▶ **Excerpt**

········

1212412 - 2% Win8 tp5o_scroll/tart regression on Mozilla-Inbound on October 06, 2015 from push dbe8d3254ccd054a3508d4d46c970b1ec4d03bc2

Reporter

Description

•

9 years ago

Talos has detected a Firefox performance regression from your commit dbe8d3254ccd054a3508d4d46c970b1ec4d03bc2 in bug 1211339. We need you to address this regression. This is a list of all known regressions and improvements related to your bug: http://alertmanager.allizom.org:8080/alerts.html?rev=dbe8d3254ccd054a3508d4d46c970b1ec4d03bc2&showAll=1 On the page above you can see Talos alert for each affected platform as well as a link to a graph showing the history of scores for this test. There is also a link to a treeherder page showing the Talos jobs in a pushlog format. To learn more about the regressing test, please see: https://wiki.mozilla.org/Buildbot/Talos/Tests#TART.2FCART Reproducing and debugging the regression: If you would like to re-run this Talos test on a potential fix, use try with the following syntax: try: -b o -p win64 -u none -t svgr # add "mozharness: --spsProfile" to generate profile data To run the test locally and do a more in-depth investigation, first set up a local Talos environment: https://wiki.mozilla.org/Buildbot/Talos/Running#Running_locally_-_Source_Code Then run the following command from the directory where you set up Talos: talos --develop -e <path>/firefox -a tart Making a decision: As the patch author we need your feedback to help us handle this regression. *** Please let us know your plans by Monday, or the offending patch will be backed out! *** Our wiki page oulines the common responses and expectations: https://wiki.mozilla.org/Buildbot/Talos/RegressionBugsHandling

Joel Maher ( :jmaher ) (UTC -8)

········

▶ **Records shown**
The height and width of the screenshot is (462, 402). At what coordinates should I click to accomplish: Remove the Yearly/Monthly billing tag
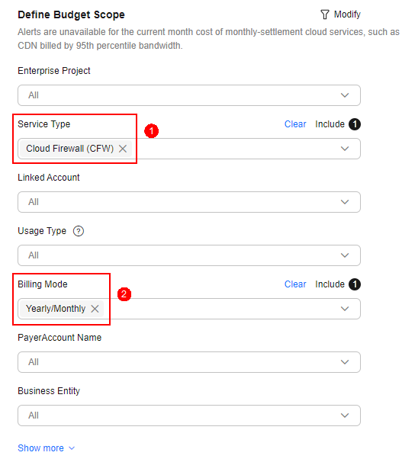coord(95,309)
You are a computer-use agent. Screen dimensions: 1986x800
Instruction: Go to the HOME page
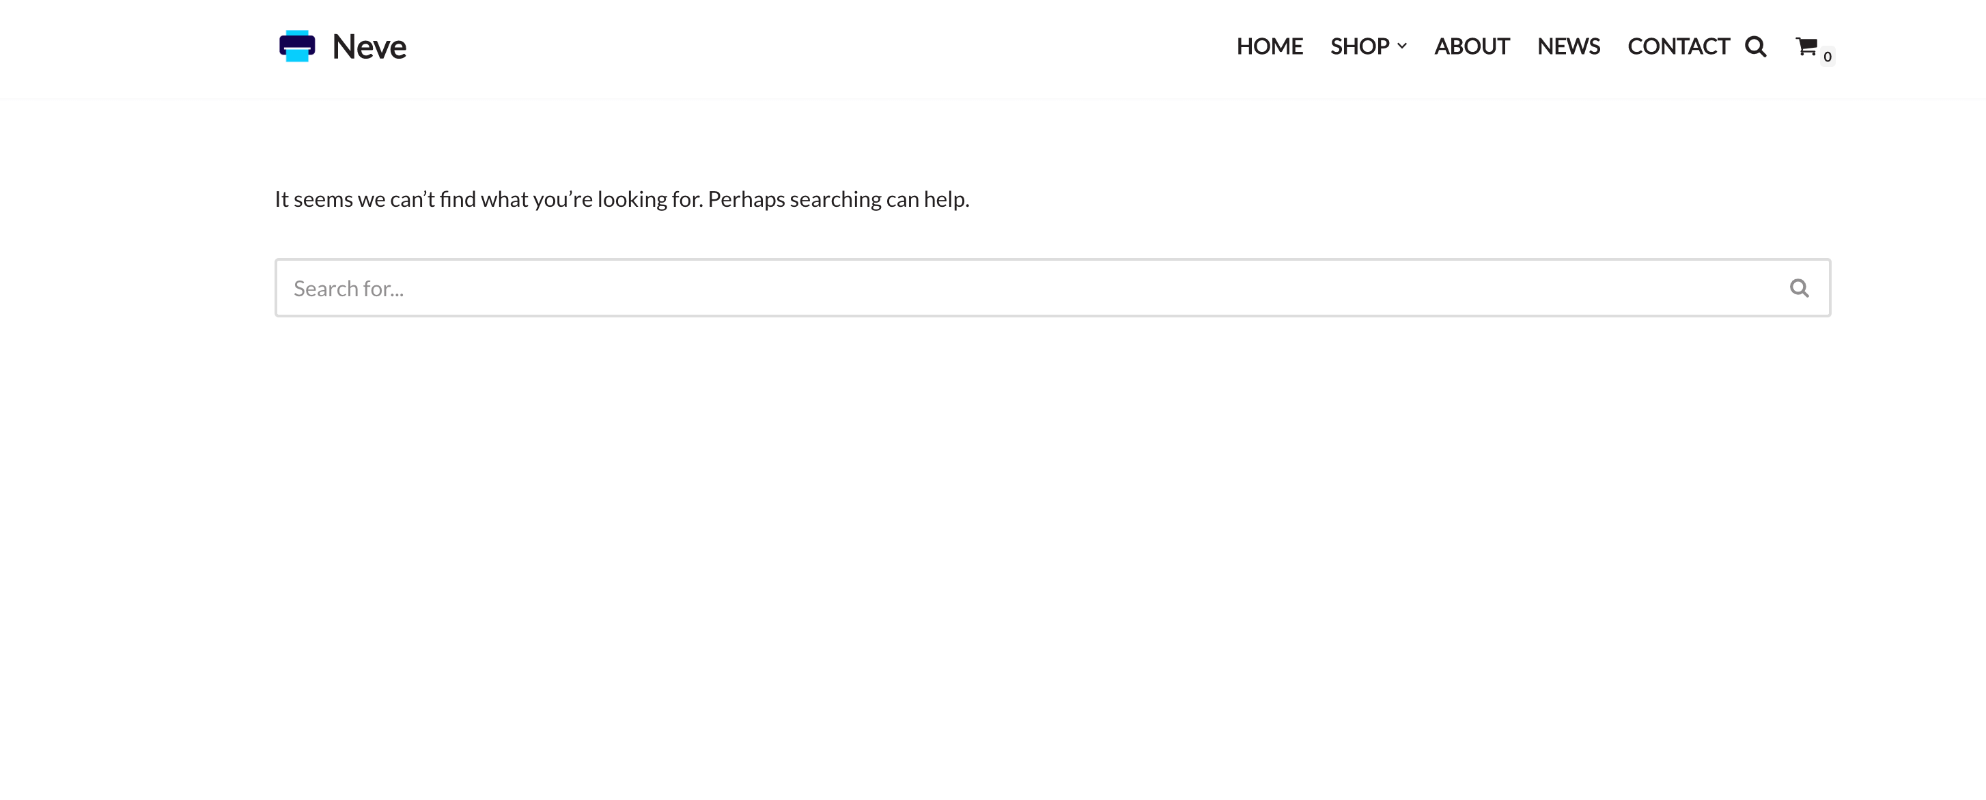pos(1269,46)
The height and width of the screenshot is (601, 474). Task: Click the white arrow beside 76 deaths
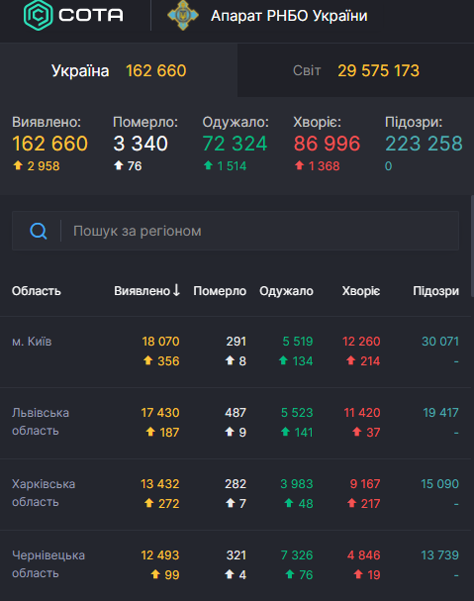coord(119,165)
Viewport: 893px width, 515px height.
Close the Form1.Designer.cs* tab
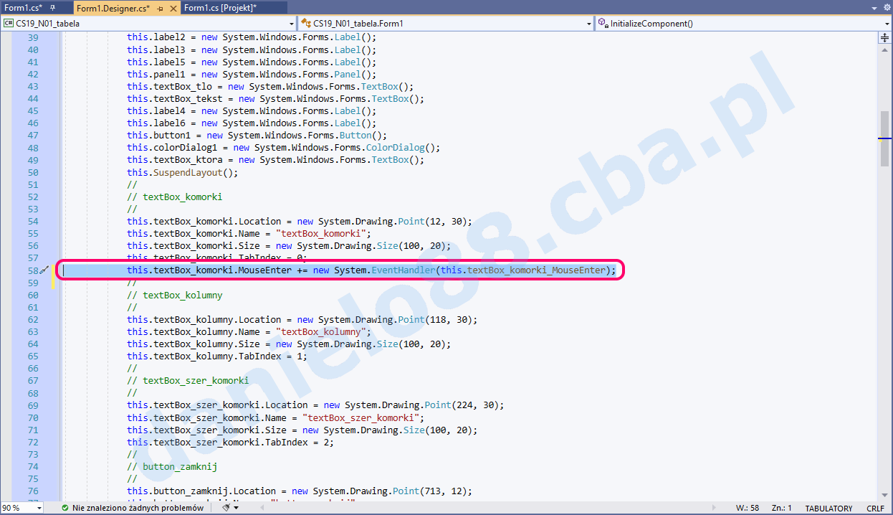(173, 8)
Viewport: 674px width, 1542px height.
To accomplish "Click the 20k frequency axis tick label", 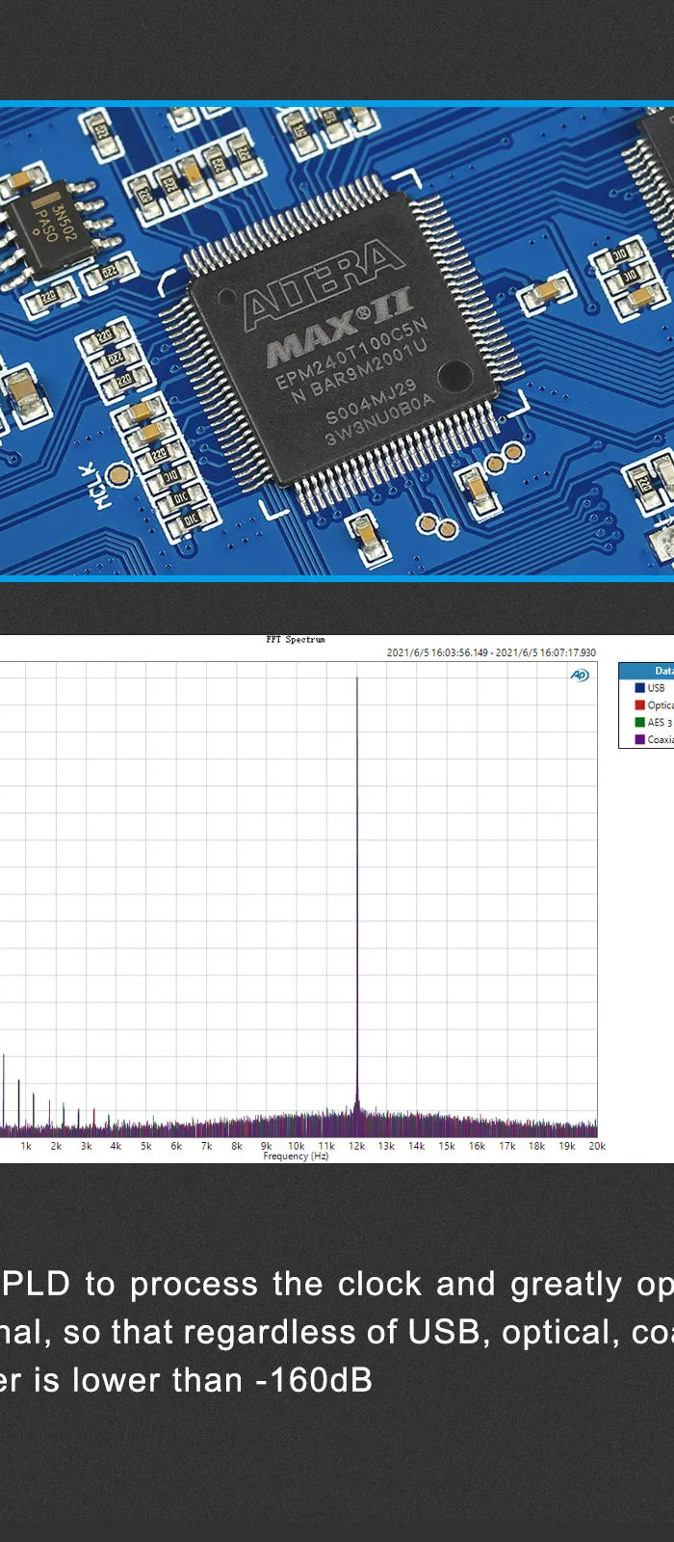I will [x=597, y=1146].
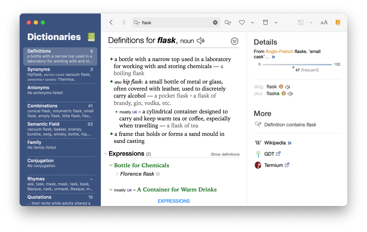Open the dropdown arrow beside heart icon
This screenshot has width=367, height=232.
pyautogui.click(x=252, y=22)
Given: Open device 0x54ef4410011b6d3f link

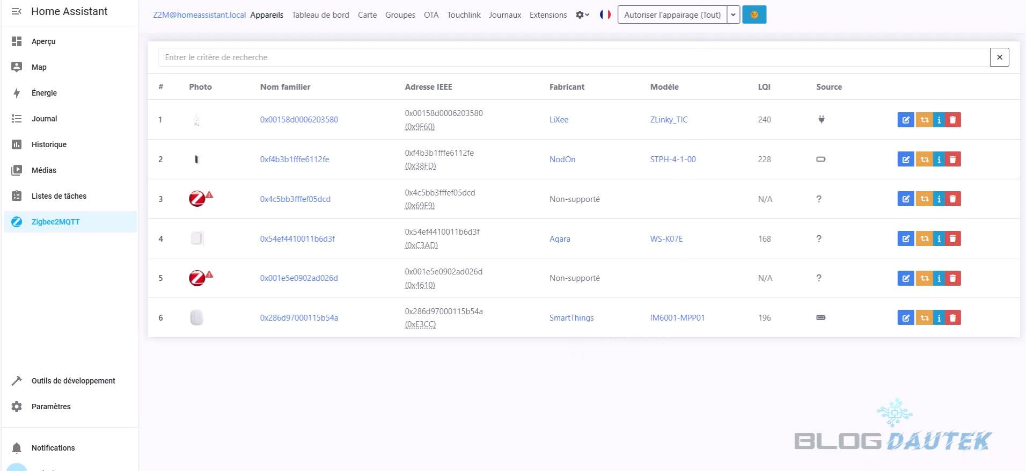Looking at the screenshot, I should pos(297,239).
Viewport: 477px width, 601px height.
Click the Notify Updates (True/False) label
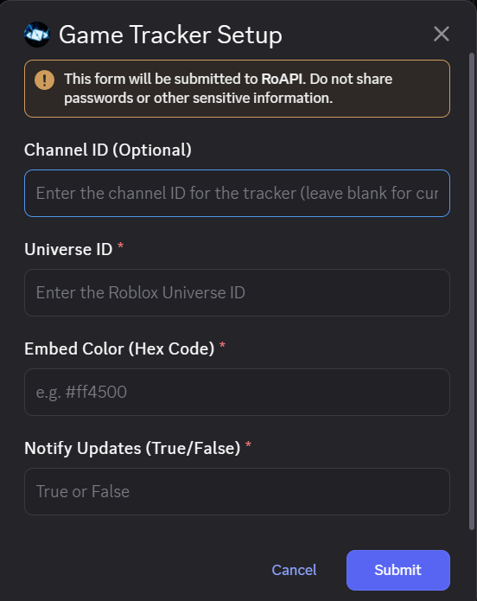pos(132,449)
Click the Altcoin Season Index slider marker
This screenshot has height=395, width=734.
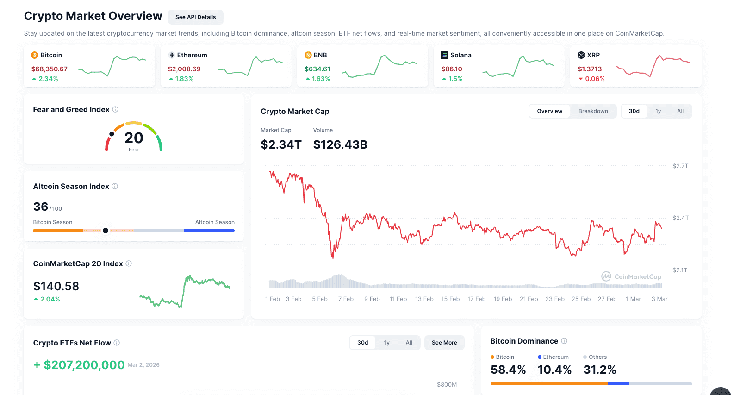pos(106,231)
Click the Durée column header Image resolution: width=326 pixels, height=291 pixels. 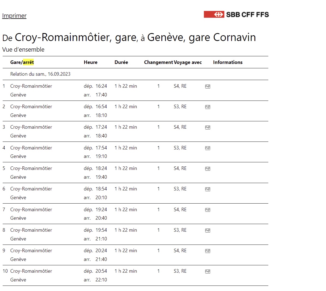[121, 62]
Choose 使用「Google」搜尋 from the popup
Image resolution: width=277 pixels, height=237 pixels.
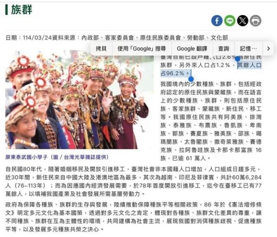142,49
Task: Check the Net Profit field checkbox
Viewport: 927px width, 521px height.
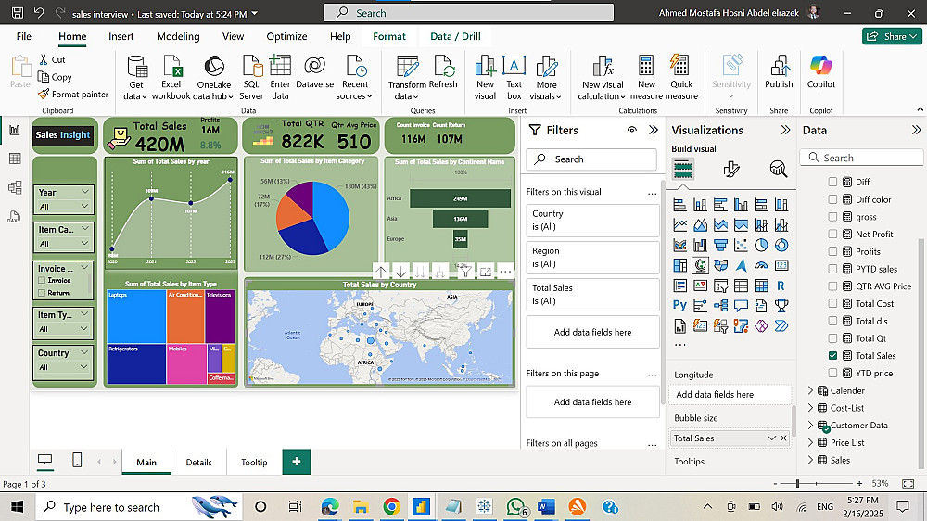Action: click(x=832, y=235)
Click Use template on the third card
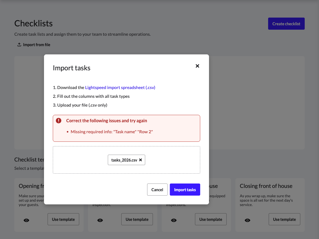This screenshot has height=239, width=319. click(x=211, y=219)
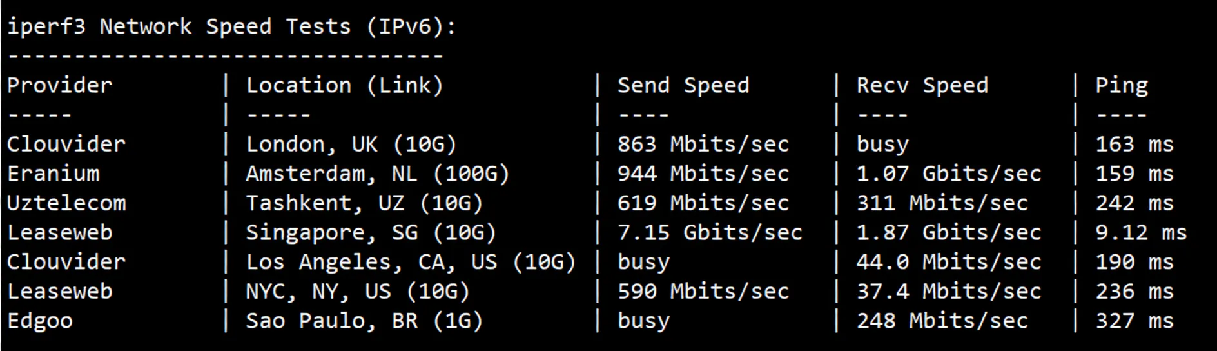Click the Provider column header

coord(60,86)
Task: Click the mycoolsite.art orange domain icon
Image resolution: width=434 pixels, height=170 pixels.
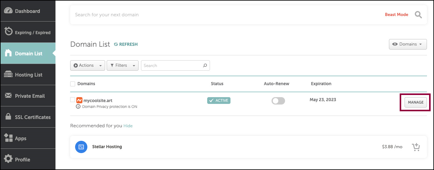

········

▶ **Work to complete**
1. In the Talos regression bug report, by what day must the patch author share their plans to keep the patch from being backed out?
2. Please carry on the Talos regression bug report from the point where it stops.

▶ **Results of the tasks**
1. Monday

2.
Reporter

Comment 1

•

9 years ago

I did some retriggers here to compare this push to the previous one: https://treeherder.mozilla.org/#/jobs?repo=mozilla-inbound&fromchange=9400b5b4f6da&tochange=eca3009f91f6&filter-searchStr=Windows%208%2064-bit%20mozilla-inbound%20talos%20svgr looking at the comparison view in perfherder these two tests (tp5o_scroll and tart) show regressions: https://treeherder.allizom.org/perf.html#/compare?originalProject=mozilla-inbound&originalRevision=5d303b961af1&newProject=mozilla-inbound&newRevision=dbe8d3254ccd keep in mind above that the other data points are noisy- I did look through all of them prior to filing this bug. :cpearce, can you take a look at this to help us understand how your change affects these tests and what work if any should/could be done to reduce the regression?

Flags: needinfo?(cpearce)

Chris Pearce [:cpearce (Not reading bugmail)]

Comment 2

•

9 years ago

My patch change our HTMLMediaElement.canPlayType() behaviour. Why are scrolling tests calling media functions? My change is basically similar to bug 1164925; in a synchronous JS API (HTMLMediaElement.canPlayType) we check that Windows system media decoders are usable before reporting to JavaScript that we can play video/audio. This is the only way we can check reliably. I cache the results on the first call, to minimize overhead. If we prepopulated the results on startup, we'd get a startup perf regression, and people who don't use media would suffer. So if this patch is causing a regression, I don't think there's anything we can do, other than remove whatever is calling HTMLMediaElement.canPlayType(). Also does this test take longer than 90 seconds to run? We call HTMLMediaElement.canPlayType() 90 seconds after startup here: https://dxr.mozilla.org/mozilla-central/source/browser/base/content/browser.js#1442 This is so that we can report via telemetry how many user have non-functioning system decoders, which is a major problem we've had on Windows. If the test takes longer than 90 seconds, that could explain why we're hitting this code. You could try commenting out that code to see if your numbers stabilize.

Flags: needinfo?(cpearce) → needinfo?(jmaher)

Joel Maher ( :jmaher ) (UTC -8)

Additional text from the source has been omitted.